▶ _Saved data entries_:
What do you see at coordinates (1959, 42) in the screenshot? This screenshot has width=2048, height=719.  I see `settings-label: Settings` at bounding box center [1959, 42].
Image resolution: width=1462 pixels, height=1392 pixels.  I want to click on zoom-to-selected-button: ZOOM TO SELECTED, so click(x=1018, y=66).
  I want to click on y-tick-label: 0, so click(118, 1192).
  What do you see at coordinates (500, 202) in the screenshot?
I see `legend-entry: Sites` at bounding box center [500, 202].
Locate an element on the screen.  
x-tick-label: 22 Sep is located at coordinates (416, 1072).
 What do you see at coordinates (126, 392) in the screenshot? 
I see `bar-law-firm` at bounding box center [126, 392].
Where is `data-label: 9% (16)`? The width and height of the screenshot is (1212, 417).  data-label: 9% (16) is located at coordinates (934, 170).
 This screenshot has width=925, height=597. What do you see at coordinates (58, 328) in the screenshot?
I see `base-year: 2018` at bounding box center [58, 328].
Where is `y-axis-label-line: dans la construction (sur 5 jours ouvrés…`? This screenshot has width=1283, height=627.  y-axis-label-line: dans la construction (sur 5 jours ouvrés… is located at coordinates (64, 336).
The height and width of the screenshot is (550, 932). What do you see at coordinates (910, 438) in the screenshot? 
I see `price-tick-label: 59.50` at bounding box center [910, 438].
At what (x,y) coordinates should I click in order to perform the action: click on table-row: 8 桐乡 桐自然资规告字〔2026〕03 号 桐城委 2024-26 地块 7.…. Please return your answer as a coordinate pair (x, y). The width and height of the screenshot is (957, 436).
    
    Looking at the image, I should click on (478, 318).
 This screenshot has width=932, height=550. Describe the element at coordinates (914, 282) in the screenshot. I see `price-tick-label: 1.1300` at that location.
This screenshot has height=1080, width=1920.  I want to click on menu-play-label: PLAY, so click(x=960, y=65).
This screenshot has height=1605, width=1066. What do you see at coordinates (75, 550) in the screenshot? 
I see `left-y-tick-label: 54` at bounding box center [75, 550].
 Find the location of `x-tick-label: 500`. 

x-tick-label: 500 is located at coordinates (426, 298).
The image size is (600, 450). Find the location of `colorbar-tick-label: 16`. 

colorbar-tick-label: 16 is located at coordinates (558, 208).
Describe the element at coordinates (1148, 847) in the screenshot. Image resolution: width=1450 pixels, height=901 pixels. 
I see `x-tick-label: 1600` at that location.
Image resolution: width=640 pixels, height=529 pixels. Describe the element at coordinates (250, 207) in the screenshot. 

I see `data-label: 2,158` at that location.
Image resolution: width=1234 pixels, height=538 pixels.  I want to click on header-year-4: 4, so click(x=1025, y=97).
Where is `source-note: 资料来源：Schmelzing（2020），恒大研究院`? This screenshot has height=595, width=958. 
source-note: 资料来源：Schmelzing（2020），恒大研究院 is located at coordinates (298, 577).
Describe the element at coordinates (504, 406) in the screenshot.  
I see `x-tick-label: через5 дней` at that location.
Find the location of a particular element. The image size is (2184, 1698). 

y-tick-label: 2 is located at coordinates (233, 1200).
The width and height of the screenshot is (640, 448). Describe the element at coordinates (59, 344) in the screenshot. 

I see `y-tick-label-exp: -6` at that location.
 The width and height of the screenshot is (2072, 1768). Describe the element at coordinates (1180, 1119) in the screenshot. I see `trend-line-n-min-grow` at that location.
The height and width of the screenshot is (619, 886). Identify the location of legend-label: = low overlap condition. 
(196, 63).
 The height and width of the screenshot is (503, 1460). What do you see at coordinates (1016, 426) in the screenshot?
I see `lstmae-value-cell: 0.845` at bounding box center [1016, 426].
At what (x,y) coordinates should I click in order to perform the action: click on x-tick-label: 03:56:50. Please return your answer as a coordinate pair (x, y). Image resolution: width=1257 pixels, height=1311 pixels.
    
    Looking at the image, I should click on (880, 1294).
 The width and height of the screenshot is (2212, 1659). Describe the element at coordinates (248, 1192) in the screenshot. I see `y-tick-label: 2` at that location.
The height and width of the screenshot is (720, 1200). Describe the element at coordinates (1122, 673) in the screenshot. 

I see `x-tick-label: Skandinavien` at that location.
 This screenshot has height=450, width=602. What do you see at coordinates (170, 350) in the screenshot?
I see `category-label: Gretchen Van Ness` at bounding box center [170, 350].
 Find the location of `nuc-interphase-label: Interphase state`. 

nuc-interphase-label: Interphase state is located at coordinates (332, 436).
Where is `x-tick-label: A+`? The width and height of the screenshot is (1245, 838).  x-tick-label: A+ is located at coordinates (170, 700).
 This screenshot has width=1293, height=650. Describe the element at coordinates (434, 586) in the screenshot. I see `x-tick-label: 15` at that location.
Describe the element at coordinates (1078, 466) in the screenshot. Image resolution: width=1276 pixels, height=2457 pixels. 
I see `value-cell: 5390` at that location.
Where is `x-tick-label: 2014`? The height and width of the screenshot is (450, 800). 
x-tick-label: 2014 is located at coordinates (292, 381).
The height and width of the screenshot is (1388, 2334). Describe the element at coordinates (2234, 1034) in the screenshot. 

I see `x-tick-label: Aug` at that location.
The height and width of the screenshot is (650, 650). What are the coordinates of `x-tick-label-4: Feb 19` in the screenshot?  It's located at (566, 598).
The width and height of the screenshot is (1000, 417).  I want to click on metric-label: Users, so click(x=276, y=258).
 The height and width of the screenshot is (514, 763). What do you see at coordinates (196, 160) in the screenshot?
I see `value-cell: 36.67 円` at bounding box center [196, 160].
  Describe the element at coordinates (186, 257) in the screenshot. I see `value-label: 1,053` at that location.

▶ _WHAT IS BEING ASKED_: Output every line of the rows above as a JSON list of strings, one string per line, with blank lines omitted.

▶ _SOLUTION FOR THIS EXERCISE_:
[
  "What do you see at coordinates (1959, 42) in the screenshot? This screenshot has width=2048, height=719.  I see `settings-label: Settings` at bounding box center [1959, 42].",
  "Image resolution: width=1462 pixels, height=1392 pixels.  I want to click on zoom-to-selected-button: ZOOM TO SELECTED, so click(x=1018, y=66).",
  "  I want to click on y-tick-label: 0, so click(118, 1192).",
  "  What do you see at coordinates (500, 202) in the screenshot?",
  "I see `legend-entry: Sites` at bounding box center [500, 202].",
  "Locate an element on the screen.  ",
  "x-tick-label: 22 Sep is located at coordinates (416, 1072).",
  " What do you see at coordinates (126, 392) in the screenshot? ",
  "I see `bar-law-firm` at bounding box center [126, 392].",
  "Where is `data-label: 9% (16)`? The width and height of the screenshot is (1212, 417).  data-label: 9% (16) is located at coordinates (934, 170).",
  " This screenshot has width=925, height=597. What do you see at coordinates (58, 328) in the screenshot?",
  "I see `base-year: 2018` at bounding box center [58, 328].",
  "Where is `y-axis-label-line: dans la construction (sur 5 jours ouvrés…`? This screenshot has width=1283, height=627.  y-axis-label-line: dans la construction (sur 5 jours ouvrés… is located at coordinates (64, 336).",
  "The height and width of the screenshot is (550, 932). What do you see at coordinates (910, 438) in the screenshot? ",
  "I see `price-tick-label: 59.50` at bounding box center [910, 438].",
  "At what (x,y) coordinates should I click in order to perform the action: click on table-row: 8 桐乡 桐自然资规告字〔2026〕03 号 桐城委 2024-26 地块 7.…. Please return your answer as a coordinate pair (x, y). The width and height of the screenshot is (957, 436).",
  "    Looking at the image, I should click on (478, 318).",
  " This screenshot has width=932, height=550. Describe the element at coordinates (914, 282) in the screenshot. I see `price-tick-label: 1.1300` at that location.",
  "This screenshot has height=1080, width=1920.  I want to click on menu-play-label: PLAY, so click(x=960, y=65).",
  "This screenshot has height=1605, width=1066. What do you see at coordinates (75, 550) in the screenshot? ",
  "I see `left-y-tick-label: 54` at bounding box center [75, 550].",
  " Find the location of `x-tick-label: 500`. ",
  "x-tick-label: 500 is located at coordinates (426, 298).",
  "The image size is (600, 450). Find the location of `colorbar-tick-label: 16`. ",
  "colorbar-tick-label: 16 is located at coordinates (558, 208).",
  "Describe the element at coordinates (1148, 847) in the screenshot. Image resolution: width=1450 pixels, height=901 pixels. ",
  "I see `x-tick-label: 1600` at that location.",
  "Image resolution: width=640 pixels, height=529 pixels. Describe the element at coordinates (250, 207) in the screenshot. ",
  "I see `data-label: 2,158` at that location.",
  "Image resolution: width=1234 pixels, height=538 pixels.  I want to click on header-year-4: 4, so click(x=1025, y=97).",
  "Where is `source-note: 资料来源：Schmelzing（2020），恒大研究院`? This screenshot has height=595, width=958. ",
  "source-note: 资料来源：Schmelzing（2020），恒大研究院 is located at coordinates (298, 577).",
  "Describe the element at coordinates (504, 406) in the screenshot.  ",
  "I see `x-tick-label: через5 дней` at that location.",
  "Find the location of a particular element. The image size is (2184, 1698). ",
  "y-tick-label: 2 is located at coordinates (233, 1200).",
  "The width and height of the screenshot is (640, 448). Describe the element at coordinates (59, 344) in the screenshot. ",
  "I see `y-tick-label-exp: -6` at that location.",
  " The width and height of the screenshot is (2072, 1768). Describe the element at coordinates (1180, 1119) in the screenshot. I see `trend-line-n-min-grow` at that location.",
  "The height and width of the screenshot is (619, 886). Identify the location of legend-label: = low overlap condition. ",
  "(196, 63).",
  " The height and width of the screenshot is (503, 1460). What do you see at coordinates (1016, 426) in the screenshot?",
  "I see `lstmae-value-cell: 0.845` at bounding box center [1016, 426].",
  "At what (x,y) coordinates should I click in order to perform the action: click on x-tick-label: 03:56:50. Please return your answer as a coordinate pair (x, y). Image resolution: width=1257 pixels, height=1311 pixels.",
  "    Looking at the image, I should click on (880, 1294).",
  " The width and height of the screenshot is (2212, 1659). Describe the element at coordinates (248, 1192) in the screenshot. I see `y-tick-label: 2` at that location.",
  "The height and width of the screenshot is (720, 1200). Describe the element at coordinates (1122, 673) in the screenshot. ",
  "I see `x-tick-label: Skandinavien` at that location.",
  " This screenshot has height=450, width=602. What do you see at coordinates (170, 350) in the screenshot?",
  "I see `category-label: Gretchen Van Ness` at bounding box center [170, 350].",
  " Find the location of `nuc-interphase-label: Interphase state`. ",
  "nuc-interphase-label: Interphase state is located at coordinates (332, 436).",
  "Where is `x-tick-label: A+`? The width and height of the screenshot is (1245, 838).  x-tick-label: A+ is located at coordinates (170, 700).",
  " This screenshot has width=1293, height=650. Describe the element at coordinates (434, 586) in the screenshot. I see `x-tick-label: 15` at that location.",
  "Describe the element at coordinates (1078, 466) in the screenshot. Image resolution: width=1276 pixels, height=2457 pixels. ",
  "I see `value-cell: 5390` at that location.",
  "Where is `x-tick-label: 2014`? The height and width of the screenshot is (450, 800). ",
  "x-tick-label: 2014 is located at coordinates (292, 381).",
  "The height and width of the screenshot is (1388, 2334). Describe the element at coordinates (2234, 1034) in the screenshot. ",
  "I see `x-tick-label: Aug` at that location.",
  "The height and width of the screenshot is (650, 650). What are the coordinates of `x-tick-label-4: Feb 19` in the screenshot?  It's located at (566, 598).",
  "The width and height of the screenshot is (1000, 417).  I want to click on metric-label: Users, so click(x=276, y=258).",
  " The height and width of the screenshot is (514, 763). What do you see at coordinates (196, 160) in the screenshot?",
  "I see `value-cell: 36.67 円` at bounding box center [196, 160].",
  "  Describe the element at coordinates (186, 257) in the screenshot. I see `value-label: 1,053` at that location."
]